The college basketball season has barely begun, but the news has been mostly bad. First, the sport was rocked by allegations of corruption and scandal weeks before preseason practice even began. Reports surfaced that the FBI had been investigating all types of things from under the table payments to high school players to phony names on shoe contracts. Five assistant coaches were initially arrested, but the biggest name bounced thus far is Hall of Famer Rick Pitino.

He was canned by Louisville despite his admonitions that he was totally unaware of anything illegal going on, and that he should remain on the job until an investigation by the NCAA determined his involvement, and whether any rules were broken.

Both Pitino and the athletic director who hired and had retained him through other scandals were terminated following the release of the report, and Auburn’s Bruce Pearl may soon find himself unemployed once again. Pearl has reportedly refused to co-operate with NCAA officials, even as one of his assistants, former Auburn star and NBA Indiana Pacers All-Star Chuck Person, was among those indicted in the first wave of charges.

There are still many areas to be investigated and probed in this situation, but last week that probe took a back seat to a fresh scandal, one involving college players and alleged illegal activities in a foreign country.

UCLA, in China to play Georgia Tech in another of those international games aimed at publicizing and expanding the audience for college basketball overseas, was rocked by the news that three of their players had been arrested on shoplifting charges. LiAngelo Ball, Cody Riley and Jalen Hill were supposedly caught on video stealing sunglasses from a Louis Vuitton store next to the hotel in Hangzhou. They had been staying there before leaving for the game in Shangai. Later it turned out that there was surveillance of all three players (all freshmen) shoplifting from a total of three stores inside the high-end mall that not only includes Louis Vutton, but Gucci, Yves Saint Laurent, and Salvatore Ferragamo stores.

The trio were arrested, later essentially placed under house arrest. While the other team members went on to Shanghai for the game, the other three stayed in the hotel under guard along with a team representative. UCLA defeated Georgia Tech 63-60 Saturday, but there was little attention paid to that game in retrospect. Thus far, UCLA coach Steve Alford has had nothing to say publicly about this embarrassing incident. Ball, younger brother of Lakers rookie Lonzo and one of Lavar’s sons, hasn’t said much, but Lonzo weighed in over the weekend, saying Lavar and the rest of the family were staying in China with LiAngelo and “we are handling it out here, so that’s a good sign.”

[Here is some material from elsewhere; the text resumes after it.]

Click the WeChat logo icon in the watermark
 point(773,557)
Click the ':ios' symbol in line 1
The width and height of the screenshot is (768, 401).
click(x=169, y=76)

Actually the entire Ball family better hope that the diplomats are involved, because if the book were thrown at these young men, the maximum they could get would be three to 10 years in a Chinese prison. Fortunately for them, UCLA had reached out to Chinese e-commerce giant Alibaba. They are the presenting sponsor of the Pac-12 China Game, and Joseph Tsai, Alibaba’s executive vice chairman and co-founder, is also quietly working behind the scenes to remedy things.

Tsai is currently negotiating to buy 49 percent of the Brooklyn Nets, with an option to acquire controlling interest by 2021. A man whose wealth enables him to maintain homes in California and China was quoted last week saying “Every young person makes mistakes, but the key point is how they will handle it after making the mistake,” Tsai told the Associated Press. “I think sometimes things can be very complicated, and the last couple of days I’ve seen firsthand professionalism on all sides.”

These young men are indeed fortunate this didn’t happen in a nation where there’s no trading partnerships or established diplomatic networks. They also could have found themselves locked away indefinitely had they done it in one of the stricter theocratic societies. Bottom line is that their actions were incredibly dumb and immature, and these are not inner city kids who’ve never had any opportunities to experience the finer things in life. They are the sons of middle and/or upper class families on scholarship at one of the nation’s most prestigious universities.

Let’s hope that they all are returned safely soon to this nation. Then they should each get stiff suspensions, no less than six weeks, and no more than three months. There are some calling for them to be expelled, which is far too harsh. Others think they should forfeit the season, which is also overly harsh.

But they shouldn’t get their wrists slapped either, because what they did could have caused a national incident. With a buffoonish president in the White House, everyone’s conduct when they’re overseas gets put under the microscope. In this case, these young men acted like ignorant little boys. They are quite fortunate it looks like it won’t result in them being locked away for years in a Chinese prison camp.